TASK DETAILS |
Directions for the data below: repeat exactly the lines from the one with "Where should I click to: Click the YOU" through the one with "Given: Go to next time with right chevron", both included, and omit all pictures.

[Saved entries]

################

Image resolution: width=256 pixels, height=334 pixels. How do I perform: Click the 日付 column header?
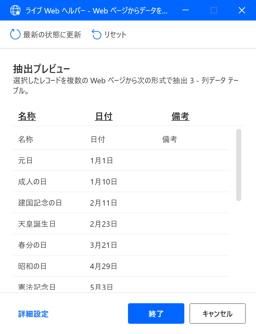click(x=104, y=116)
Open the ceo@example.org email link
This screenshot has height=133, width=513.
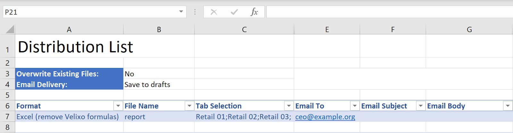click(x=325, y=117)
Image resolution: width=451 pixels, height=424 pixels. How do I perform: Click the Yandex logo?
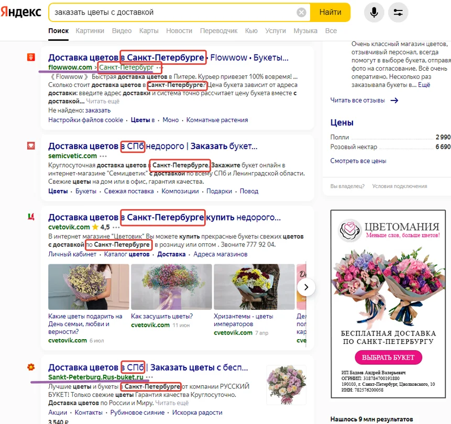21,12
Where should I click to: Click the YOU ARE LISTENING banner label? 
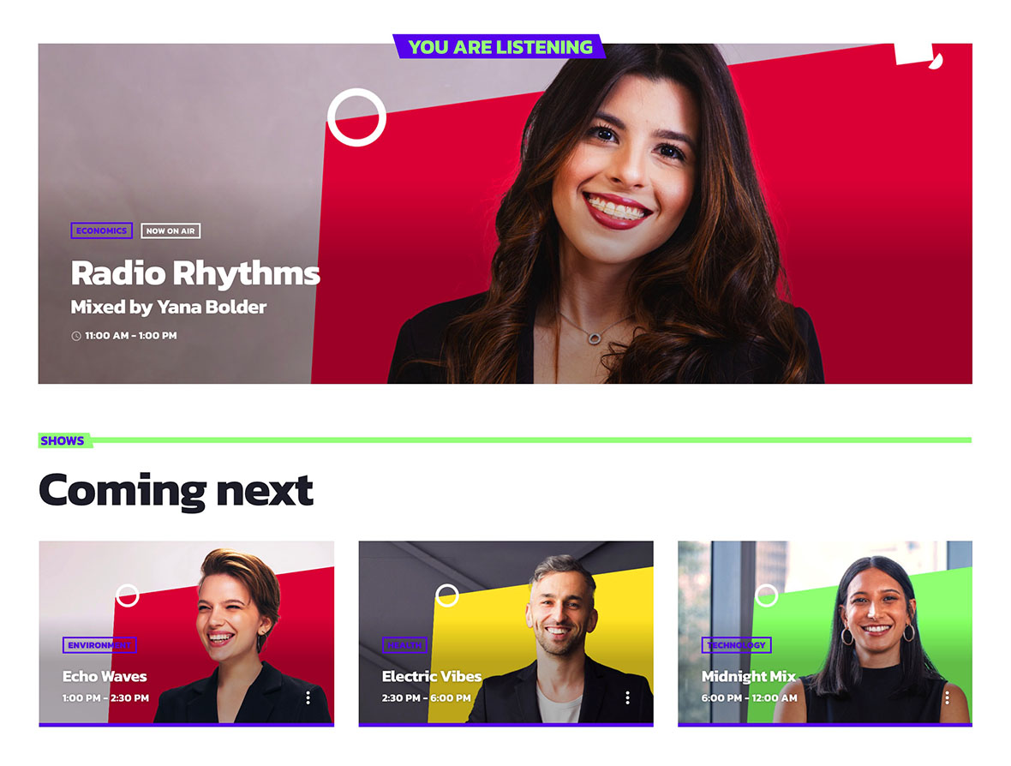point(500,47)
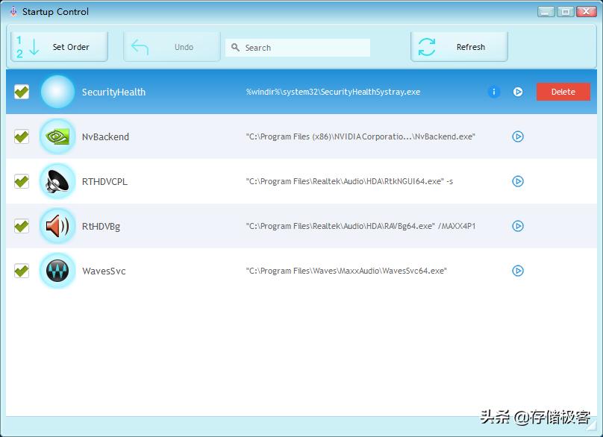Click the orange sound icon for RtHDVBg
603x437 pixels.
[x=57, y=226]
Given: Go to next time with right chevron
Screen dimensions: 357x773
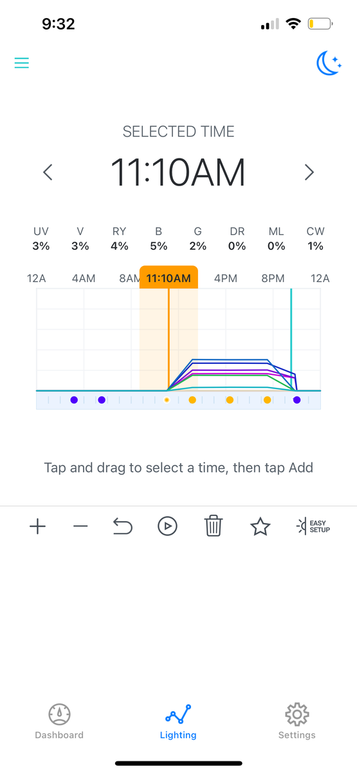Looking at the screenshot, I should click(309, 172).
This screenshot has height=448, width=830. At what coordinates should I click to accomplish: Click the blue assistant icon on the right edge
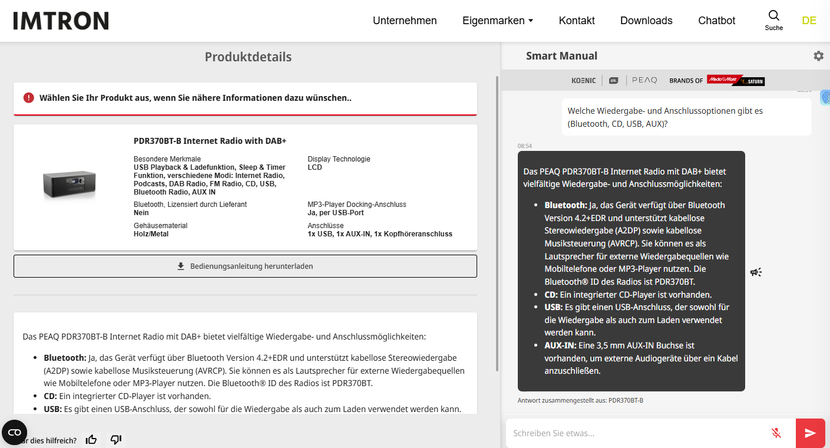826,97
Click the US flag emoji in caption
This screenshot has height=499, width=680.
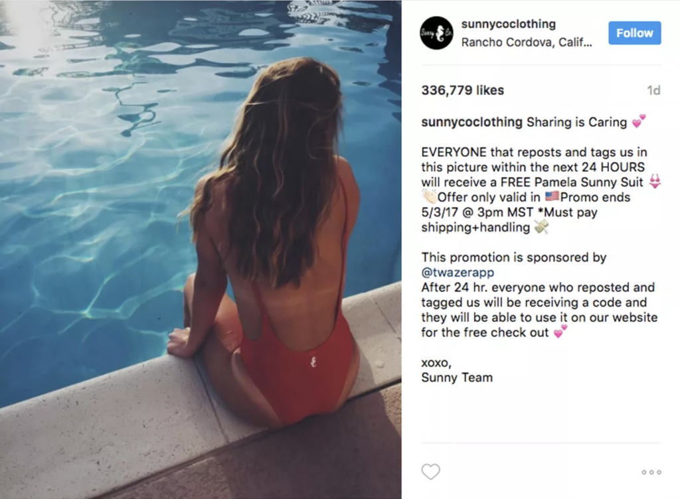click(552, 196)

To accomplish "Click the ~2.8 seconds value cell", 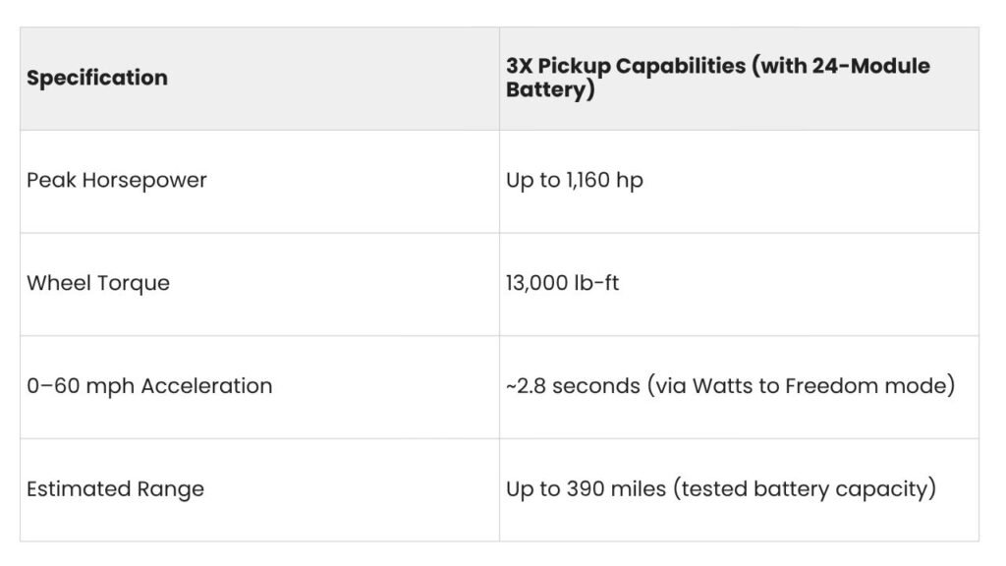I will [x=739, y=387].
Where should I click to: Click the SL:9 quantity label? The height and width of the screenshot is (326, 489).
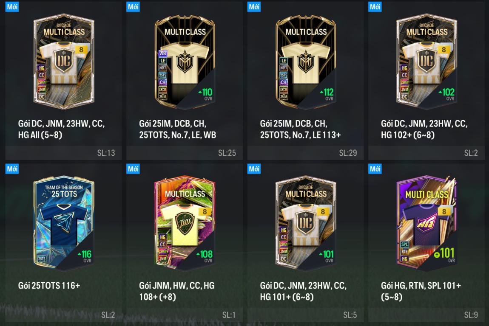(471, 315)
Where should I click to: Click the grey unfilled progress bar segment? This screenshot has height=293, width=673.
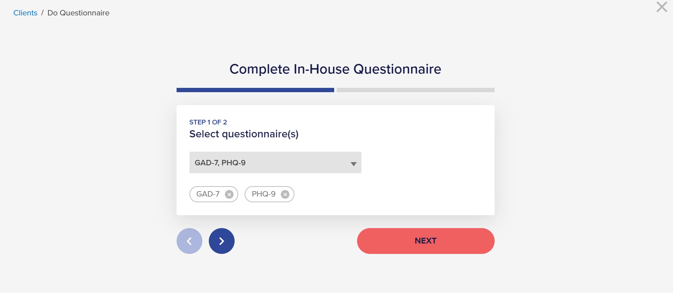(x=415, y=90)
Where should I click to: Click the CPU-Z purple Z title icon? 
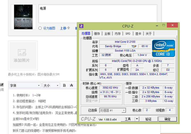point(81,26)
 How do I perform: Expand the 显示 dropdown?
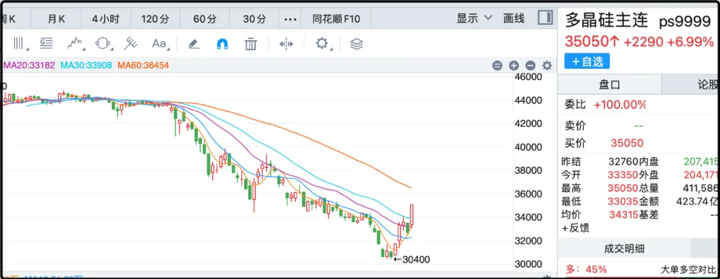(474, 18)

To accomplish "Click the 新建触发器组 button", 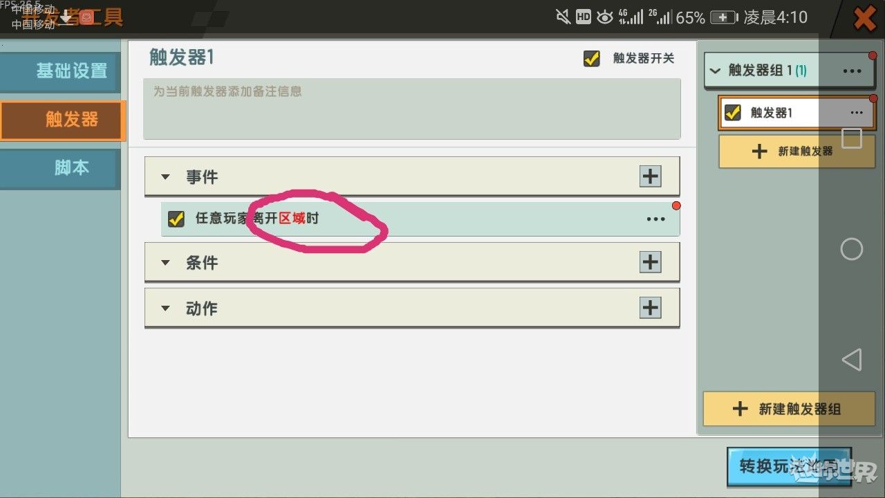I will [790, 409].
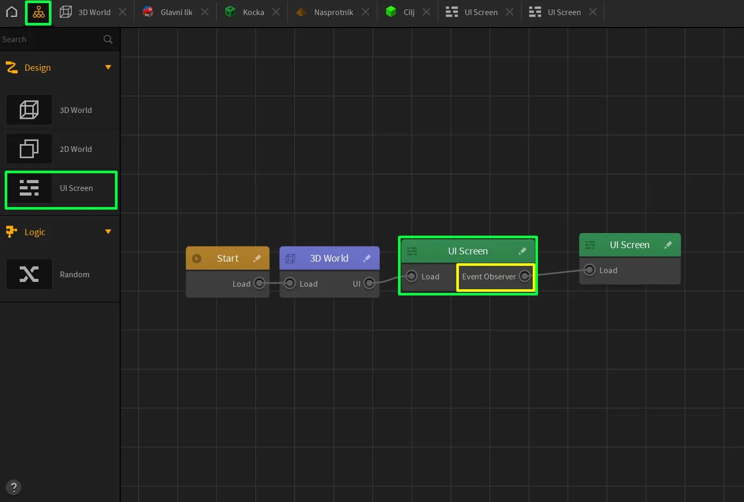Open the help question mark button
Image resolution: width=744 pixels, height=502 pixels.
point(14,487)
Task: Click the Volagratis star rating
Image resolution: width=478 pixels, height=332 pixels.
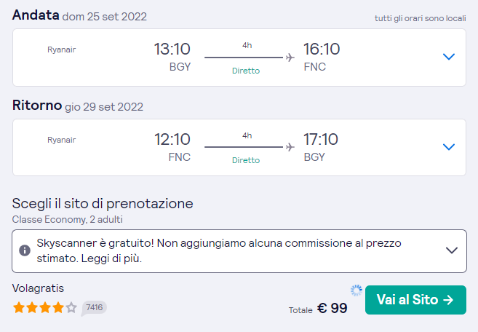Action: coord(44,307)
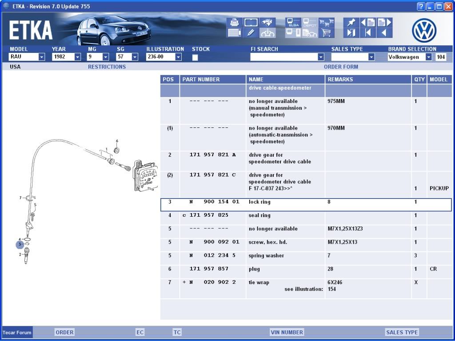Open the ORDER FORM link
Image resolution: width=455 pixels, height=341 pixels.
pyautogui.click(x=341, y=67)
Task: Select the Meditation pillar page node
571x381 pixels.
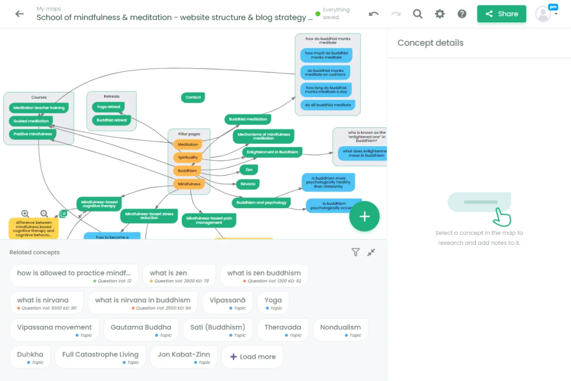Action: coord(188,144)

################

EXERCISE RESULT |
Where should I click to: Click the YOU ARE LISTENING banner label? 
point(500,47)
Click the orange sound icon for RtHDVBg
603x437 pixels.
[x=57, y=226]
Given: Go to next time with right chevron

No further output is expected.